■ Try it: Look for the line with "Task: Tap the" in the entries below, then extract that line and all lines after it exactly, with pictures left out.
Supplied entries below:
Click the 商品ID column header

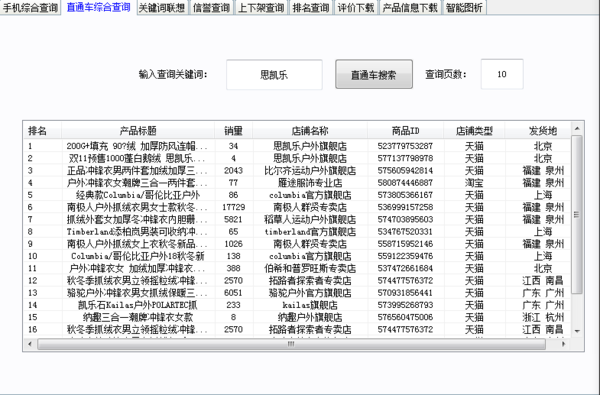click(x=406, y=131)
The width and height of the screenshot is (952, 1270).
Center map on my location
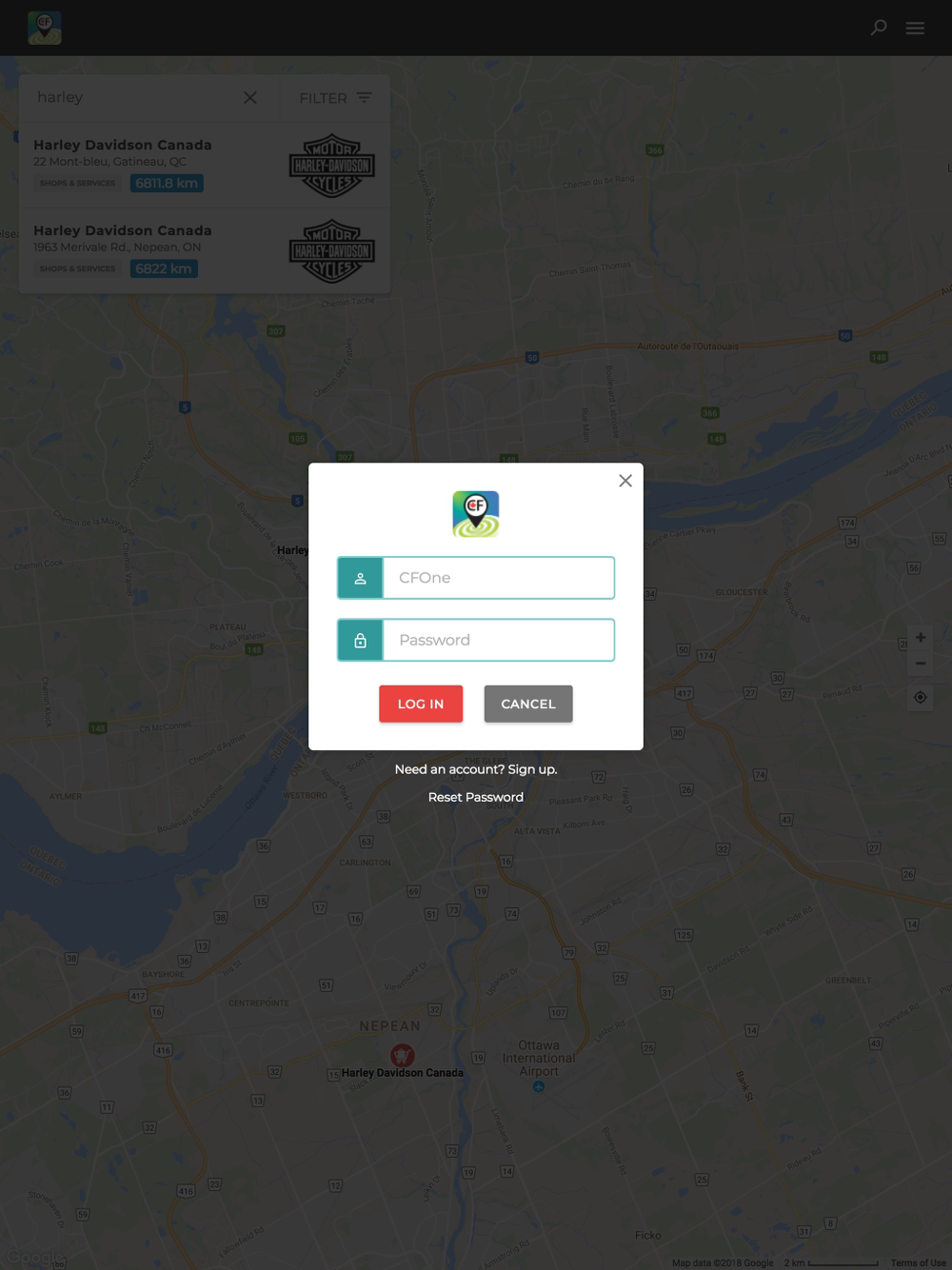point(921,698)
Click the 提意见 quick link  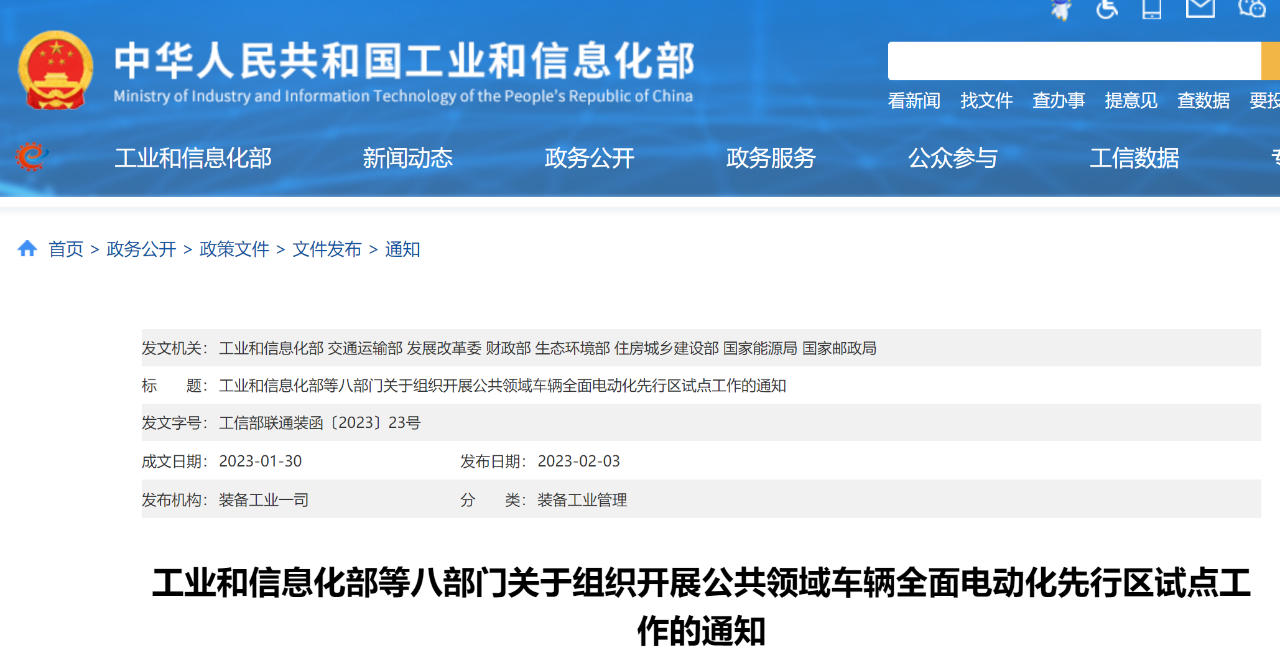point(1131,101)
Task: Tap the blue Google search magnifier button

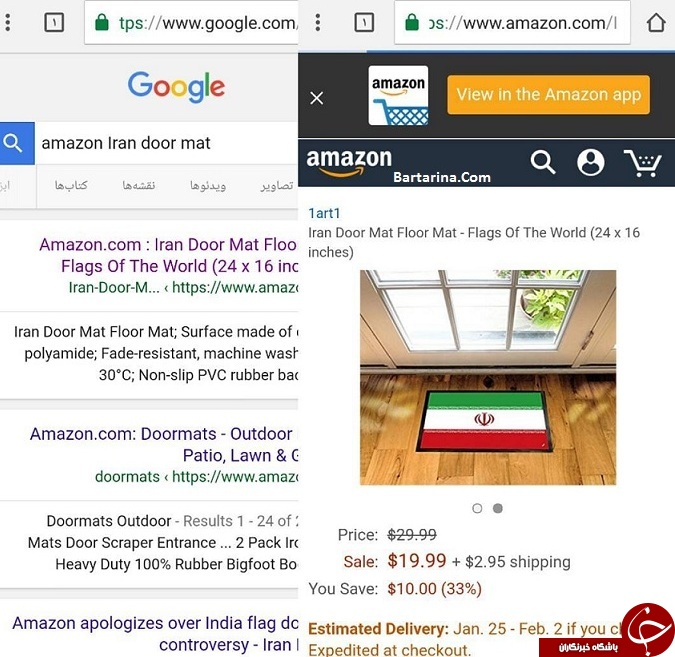Action: click(17, 143)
End of Supplied entries.
■ Task solution:
Task: Tap the blue Google search magnifier button

Action: click(17, 143)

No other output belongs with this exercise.